Three AI Trends To Keep In Mind
March 9, 2020 All Industries
Finding the perfect price for a product used to take entire wings within an organization. Accountants and analysts analyzed every cent, figuring out the exact point where demand generates the optimal price.
But that exact, optimal price point doesn’t necessarily need to be static. With dynamic pricing, much of that corporate effort has turned to software. Dynamic pricing shifts the price tag of a product or service depending on the individual searching for the product, the time of year or even the weather outside. In tools like Uber Technologies’ surge pricing, artificial intelligence (AI) runs the show, pushing up prices based on the expected amount a consumer may be willing to pay.
It’s a small but powerful example of how AI has found a place within the corporate world. Many AI tools are so subtle that few even realize they’re interacting with the technology. But the number of companies using AI jumped by nearly 25% last year, according to McKinsey’s 2019 Global Survey of artificial intelligence. Firms using AI across multiple business functions grew from 21% in 2018 to 30% today.
“The results indicate increases in AI adoption in nearly every industry,” wrote McKinsey Global Institute partner Michael Chui, a co-author of the report.
Still, that leaves many companies just beginning their AI journey. If your firm hasn’t embraced the technology, take note of these important AI trends.
Cutting Costs Offer Early Results
According to the McKinsey survey, companies tend to experience the early benefits of AI through reduced costs. About 44% of companies said they experienced cost savings in the business unit where the AI tool is deployed. That’s not a big surprise, says Svetlana Sicular, an AI analyst at Gartner.
“The easiest, quantifiable result is cost efficiencies,” she added. “If you don’t start with something that’s quantifiable, you don’t know.”
For instance, an asset-heavy industry can use AI to predict when a piece of machinery will experience problems or break down and schedule maintenance that limits failures and delays. It’s also relatively easy for executives to compare the differences in maintenance costs before and after implementing AI.
The good news for those in the early stages of implementation: as businesses incorporate AI into more departments, revenue follows. Companies incorporating a significant amount of AI throughout their organization were three times more likely to experience revenue increases of more than 10%, compared to companies in the early stages of introducing the technology.
AI Governance Remains A Hot Topic
But AI governance can also present some trickier issues for companies. Currently, most companies only use AI on a small scale, maybe within one department of an organization. But they scale it up as the tool proves its worth. At that point, executives should focus on “managing risk,” says Sicular.
The best way to do this is by ensuring they treat the tool for scale during the design process. That includes accounting for biases that are inherent in the individuals developing the technology.
For instance, Sicular points to studies that have found judges provide softer punishment after lunch than before it — an inherent, hidden bias in sentencing, based on a judge’s day. If that bias becomes engrained in an AI tool, then it could result in backlash.

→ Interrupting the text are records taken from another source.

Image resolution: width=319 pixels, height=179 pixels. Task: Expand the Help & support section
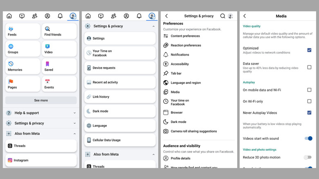41,113
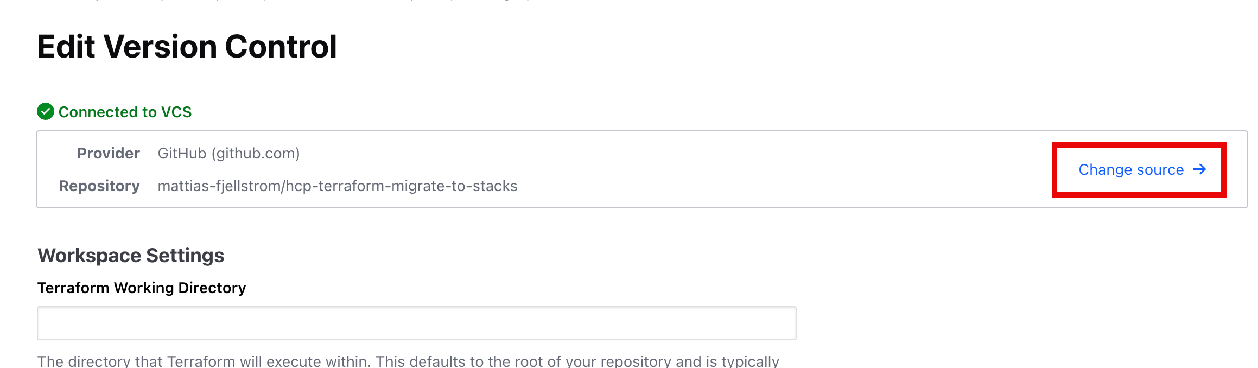Click the Provider label
This screenshot has height=368, width=1258.
tap(108, 154)
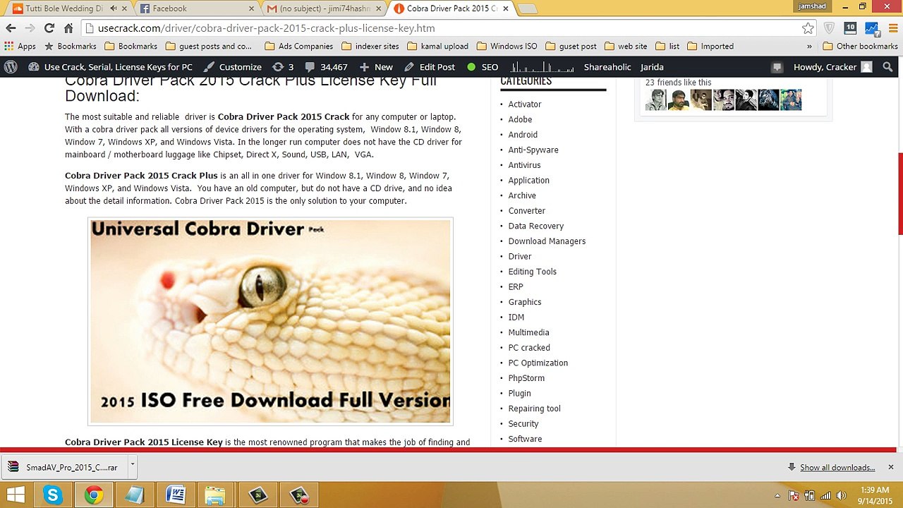Open the Universal Cobra Driver Pack image
The width and height of the screenshot is (903, 508).
270,322
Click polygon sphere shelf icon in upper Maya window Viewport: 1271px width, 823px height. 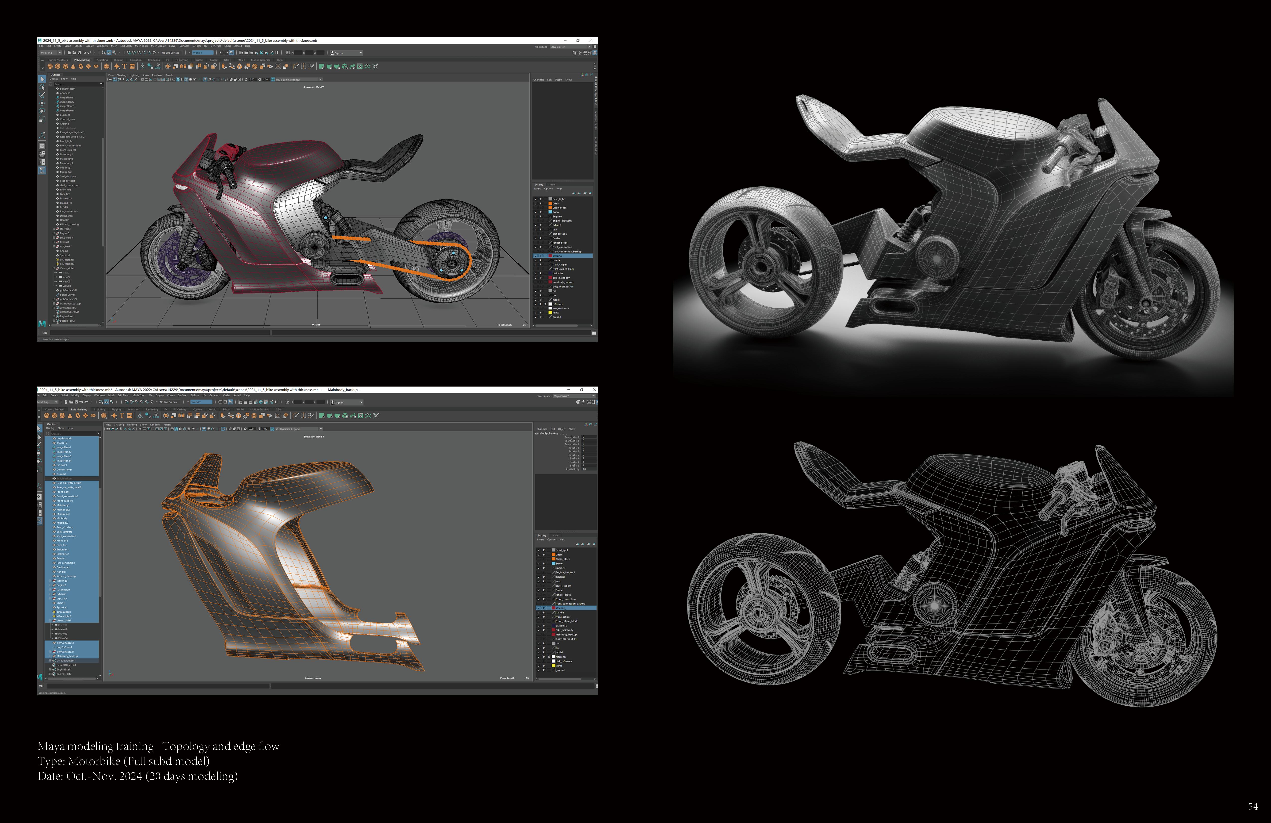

To manage this risk, Gartner suggests that companies ensure that the data used to build their AI tools come from trustworthy sources, that they design the algorithms and data system running the AI to be transparent and that the company has a diverse team working on the project.
Companies Are Limited By Their Ideas
Of course, many aspects of AI are held back not by the lack of technology or talent base, but by the lack of imagination of those incorporating the AI.

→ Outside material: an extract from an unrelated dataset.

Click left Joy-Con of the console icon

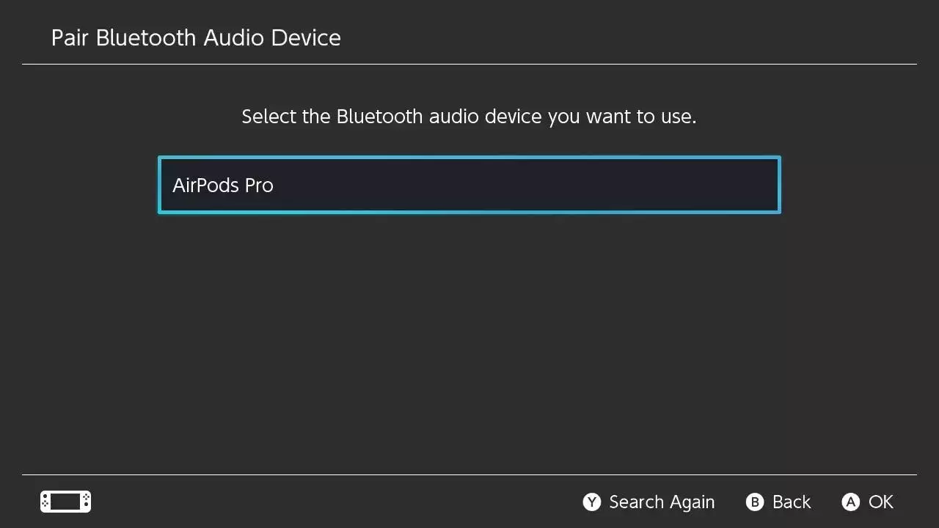(x=45, y=502)
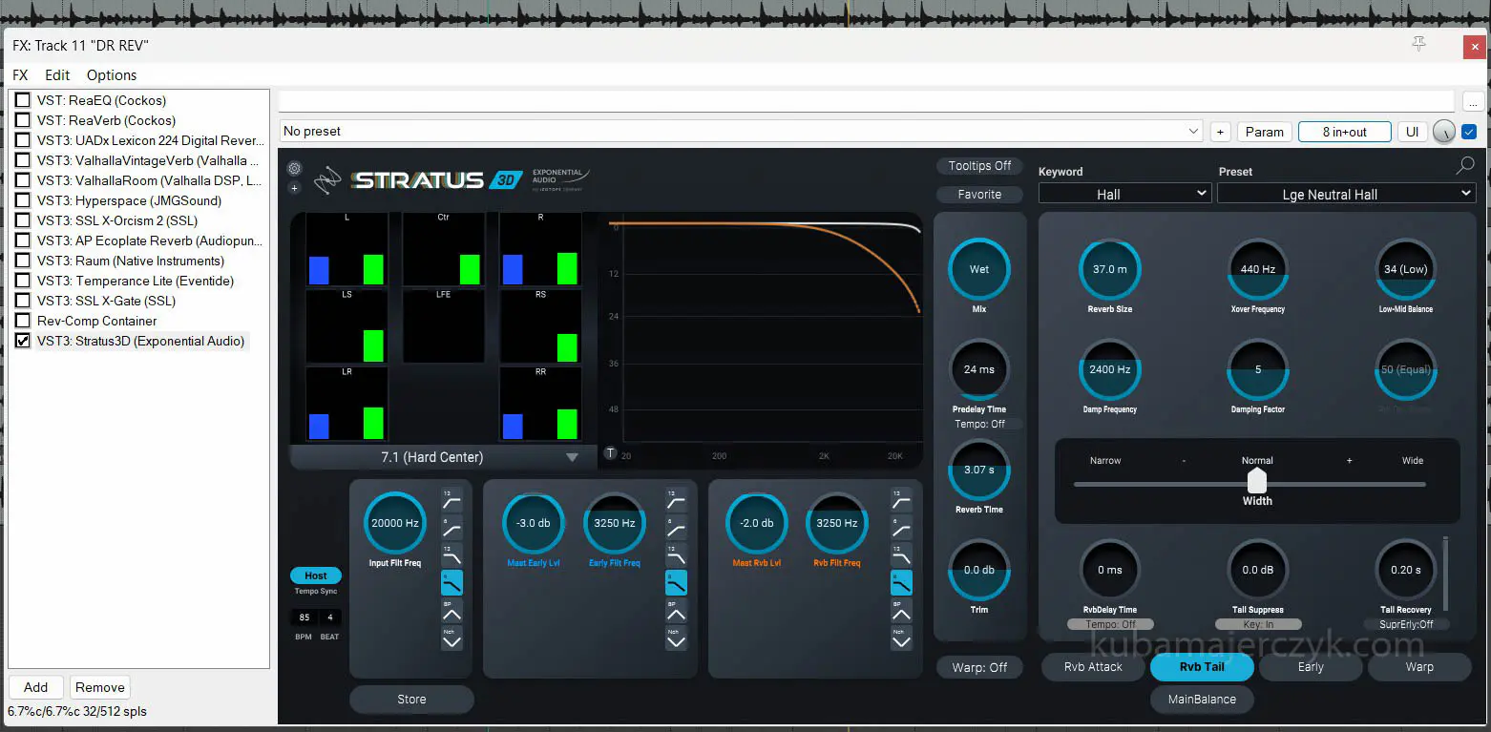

Sicular recently stayed at a hotel where she could check out via Amazon.com’s voice command service Alexa. The hotel had provided a simple acknowledgement script for Alexa to recite when she went to check out; Sicular had to go to reception to ensure she received a receipt. It didn’t make the process “easy,” says Sicular.

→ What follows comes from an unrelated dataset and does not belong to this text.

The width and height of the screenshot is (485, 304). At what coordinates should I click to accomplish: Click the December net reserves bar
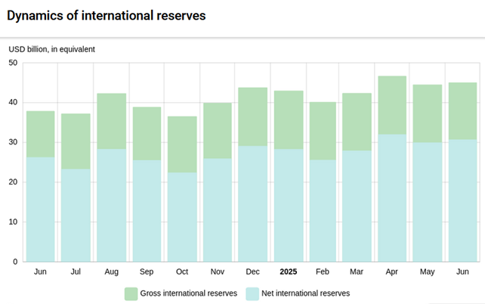pos(252,204)
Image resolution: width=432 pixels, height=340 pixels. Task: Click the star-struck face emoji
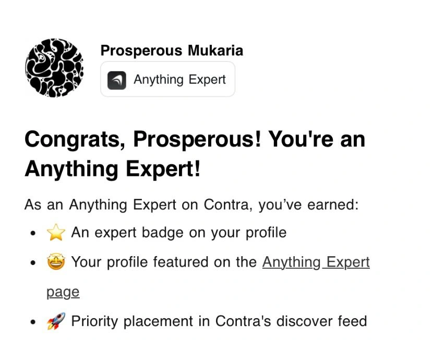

Many companies currently deploy AI tools in sales and marketing because of a number of tasks that are repetitive, repeatable and boring. This includes popular consumer-facing chatbot interfaces.
But organizations need to firmly grasp why they are implementing AI, says Sicular. She points to Australia’s intellectual property office, IP Australia, which uses a chatbot to handle questions from inventors seeking patents. Since securing patents is a time-consuming process, the chatbot answers questions along the way, conducting approximately 40% of customer interactions, according to reports. It frees up resources and provides those filing patents with faster information.
It’s an example of how AI can work well, when the benefits are clear, both for the organization and the end user.